Watching diseases unfold like a movie
The model captured both broad and subtle trends: childhood infections peaking early, chronic illnesses rising in midlife and the sharp increase in disease burden in old age.
“Death was, of course, the easiest to predict,” Gerstung adds dryly. “The area under the receiver operating characteristic curve for mortality was 0.97 – showing that the model recognises when people are approaching the end of life. And when tested on nearly 2 million Danes without retraining, the results held up remarkably well.”
With this validation complete, the researchers began to explore what the model could actually do beyond pure prediction.
Perhaps the most striking result was Delphi’s ability to simulate the future. Starting from a person’s health record at age 60 years, the model could generate realistic 20-year health trajectories – entire chains of likely diagnoses that, when compared with real outcomes, matched population statistics almost perfectly.
“Delphi doesn’t just predict a single disease,” Gerstung explains. “It can recreate the whole distribution of outcomes for a population – replaying, in a sense, the movie of someone’s health forward in time to show how different choices might affect the plot.”
A new tool for prevention – and for privacy
The model could even mimic how lifestyle factors shape risk. When the researchers ran simulations for smokers or people with high body-mass index, the results mirrored known epidemiological patterns.
Finally, the team asked whether Delphi-2M could also help protect privacy – by generating data that act like real data but contain no personal details. A version of the model trained entirely on these artificial data performed only about three percentage points worse than the original.
“This is encouraging from a privacy perspective,” says Gerstung. “We can now create realistic yet anonymous datasets to train or test other AI models – offering a safe path to innovation without exposing personal information.”
Delphi-2M did not just confirm what was already known; it also uncovered new links between diseases: clusters that tend to occur together, time-dependent risks and the hidden grammar connecting one diagnosis to the next.

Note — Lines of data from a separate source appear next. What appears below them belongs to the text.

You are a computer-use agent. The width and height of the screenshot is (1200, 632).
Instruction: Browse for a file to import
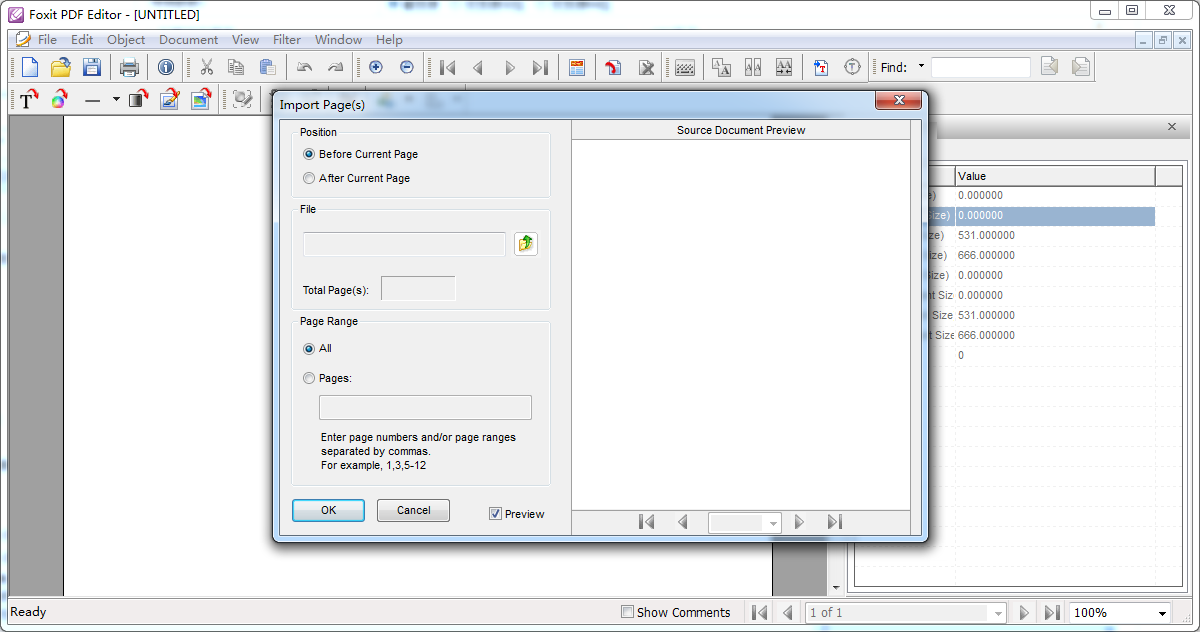click(x=526, y=243)
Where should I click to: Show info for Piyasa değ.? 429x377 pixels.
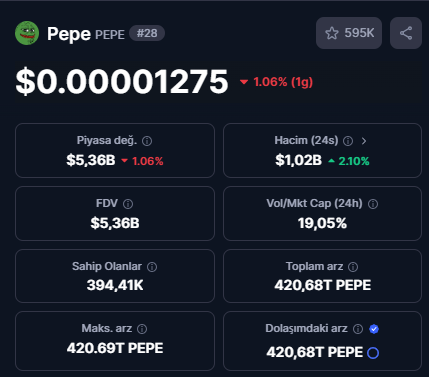(147, 141)
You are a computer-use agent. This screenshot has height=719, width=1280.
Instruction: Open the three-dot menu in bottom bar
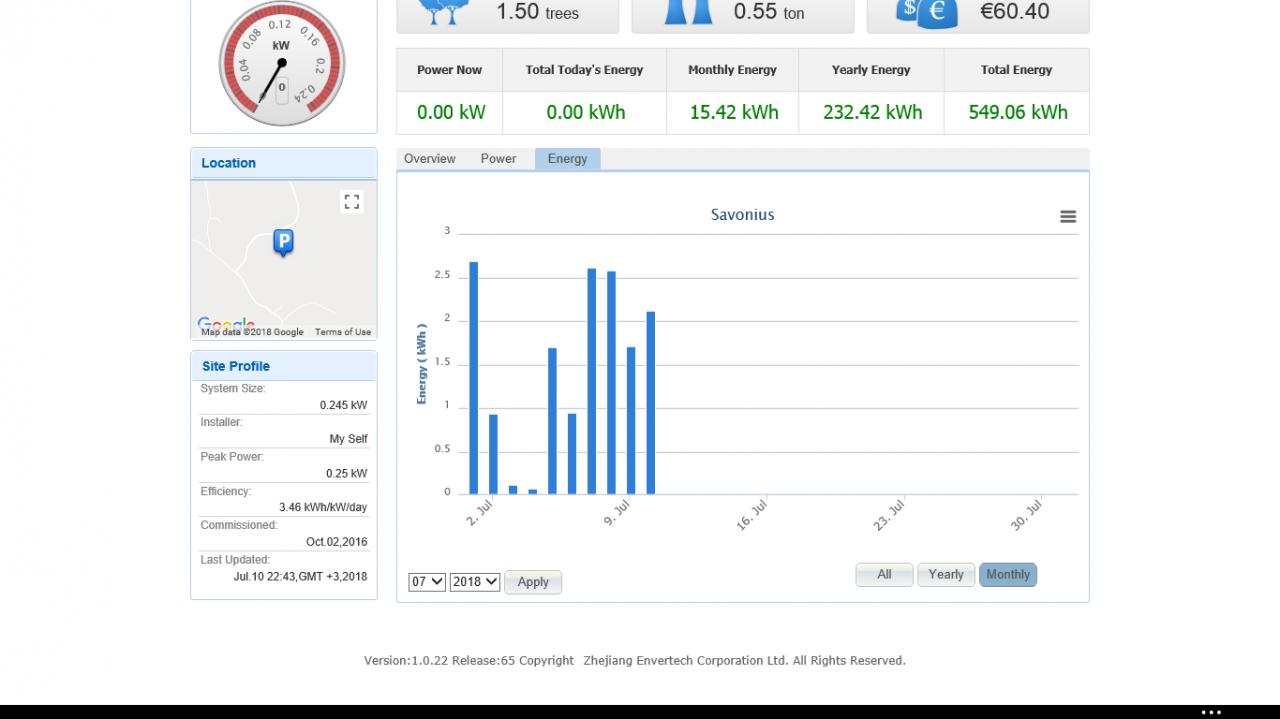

“In practical terms, the focus is turning prediction into prevention – helping doctors and healthcare systems act before diseases take hold. The same principle, Gerstung adds, could guide emerging cancer detection technologies. “There’s a lot of research into blood-based multi-cancer tests,” he explains, “but these tests aren’t perfect – they miss some cases and sometimes raise false alarms. Models like ours could help decide who should take such tests and when.”
Seeing medicine’s future – one trajectory at a time
Beyond individual care, Delphi-2M could also change how entire health systems prepare for the future. By simulating millions of health trajectories, it can forecast disease patterns years ahead – helping to plan hospitals, wards and resources. Nevertheless, Gerstung cautions, the approach must be used responsibly: “Any AI model is only as fair as the data on which it is trained. If the underlying data reflect a healthier or more affluent population – as in the UK Biobank – the model will inherit these biases.”
One immediate application could be smarter risk assessment and screening. Instead of rigid age limits or single-disease calculators, Delphi-like systems could spot people whose combination of diagnoses puts them at unusually high risk years before symptoms appear.
“You could imagine a doctor opening a screen and seeing your cardiovascular risk eight-fold higher than average – along with the lifestyle factors that could bring it down,” says Gerstung. “This could make existing screening programmes more effective,” says Gerstung, “by enabling high-risk individuals to start earlier and low-risk individuals later or less frequently.”
“Used carefully, such models could help to shift medicine from reacting to preventing,” Gerstung concludes. “Delphi-2M can look far ahead – giving us a new way to see health and disease as one continuous story, much like a language model that doesn’t just predict the next word but writes the whole paragraph,” concludes Moritz Gerstung.